### EXERCISE REQUIREMENTS
In the listing below, rename "Sort" to "Filter" in the lines from the one containing "The height and" through the end of the listing, and return only those lines with everything else unchanged. Leave the pictures out of your answer.
*** RECORDED INFORMATION
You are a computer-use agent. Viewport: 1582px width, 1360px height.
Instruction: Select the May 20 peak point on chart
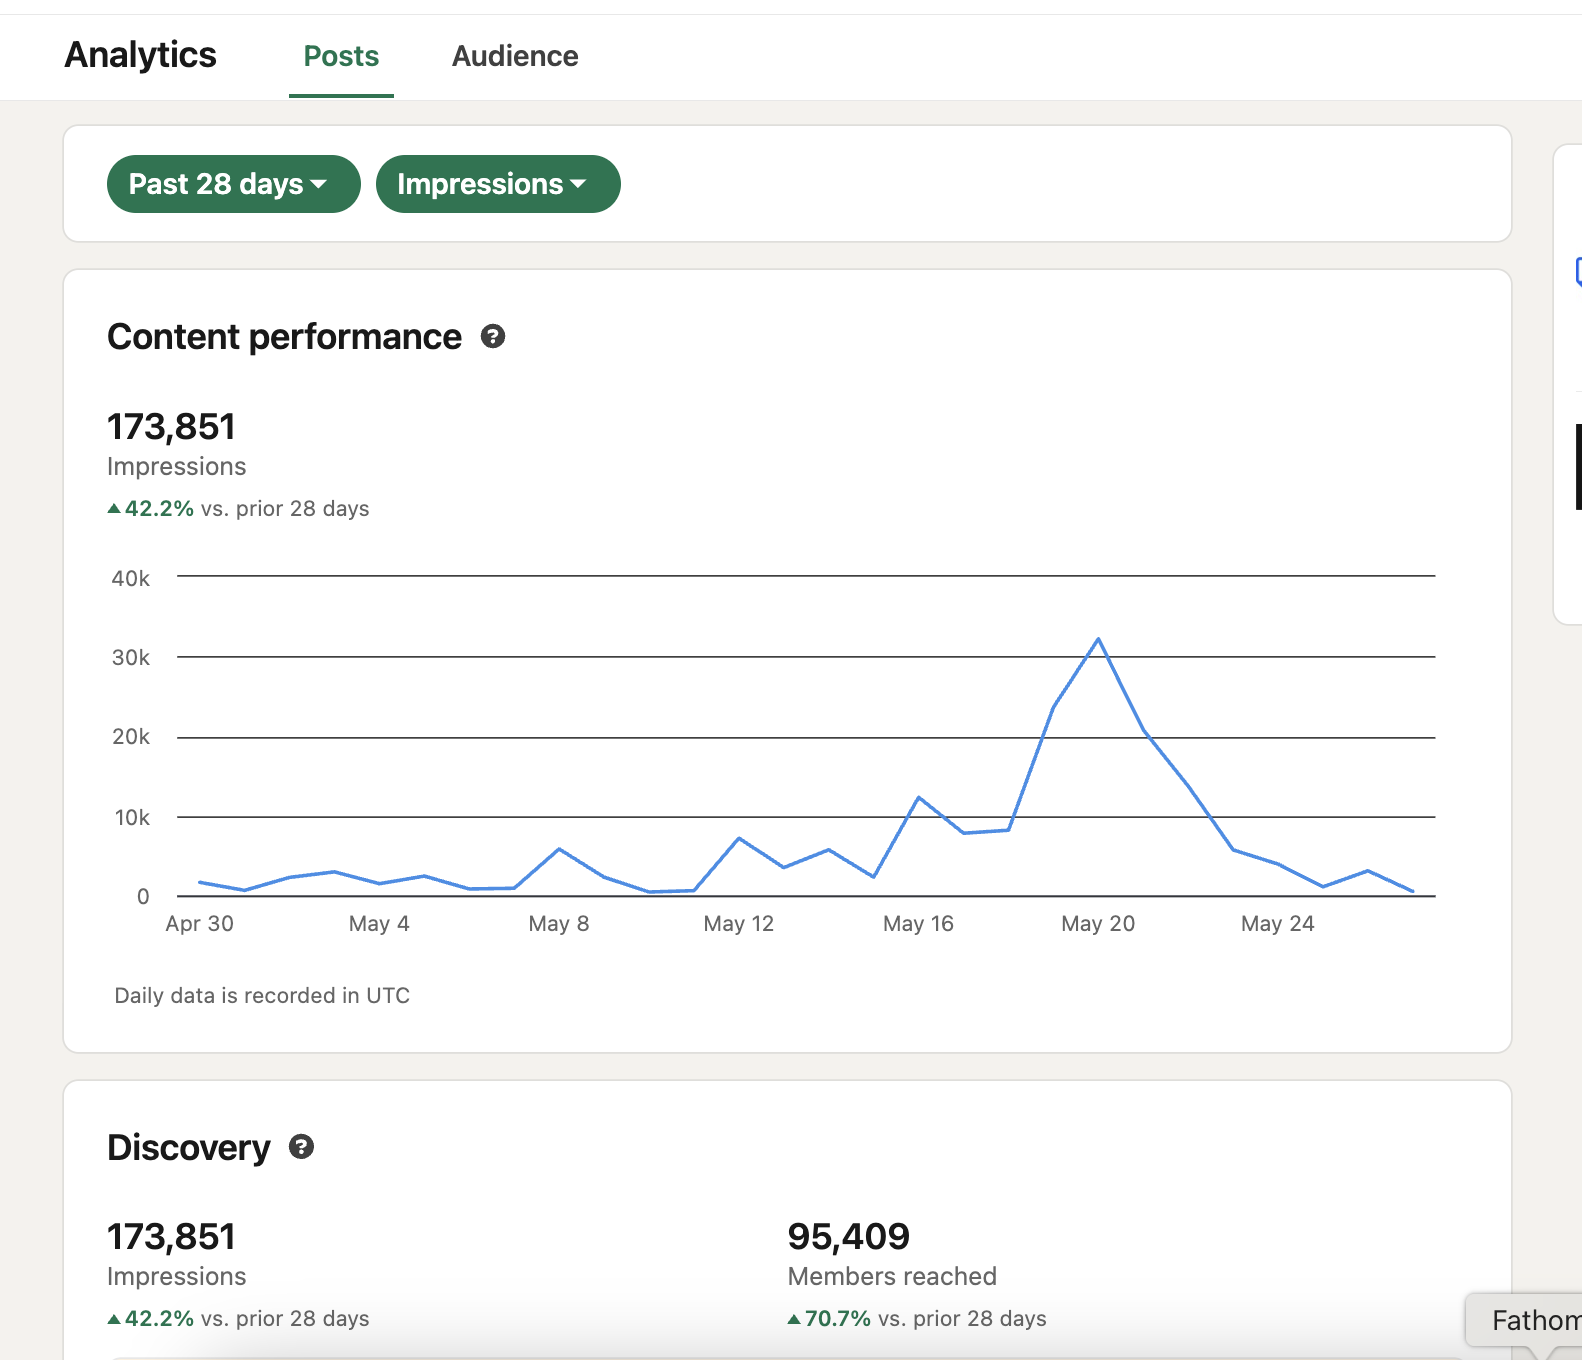(x=1098, y=639)
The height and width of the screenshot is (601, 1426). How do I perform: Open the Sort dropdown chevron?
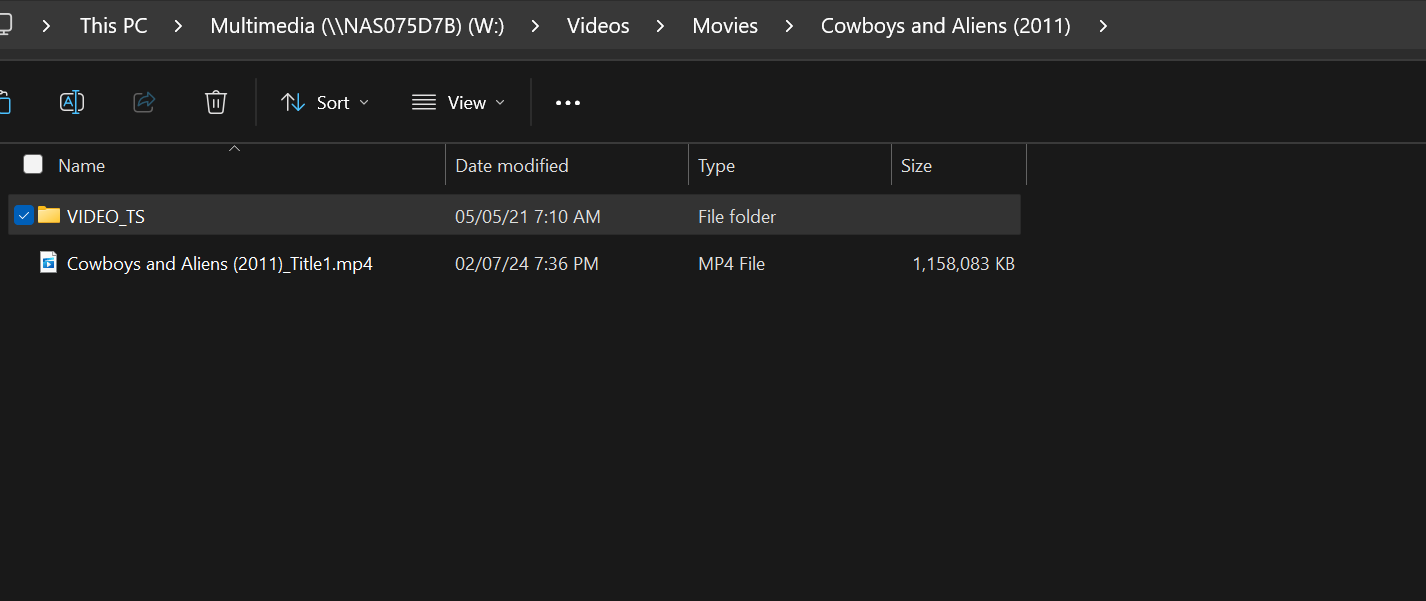pyautogui.click(x=363, y=102)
******
### SOLUTION
The height and width of the screenshot is (601, 1426). How do I perform: Open the Filter dropdown chevron?
pyautogui.click(x=363, y=102)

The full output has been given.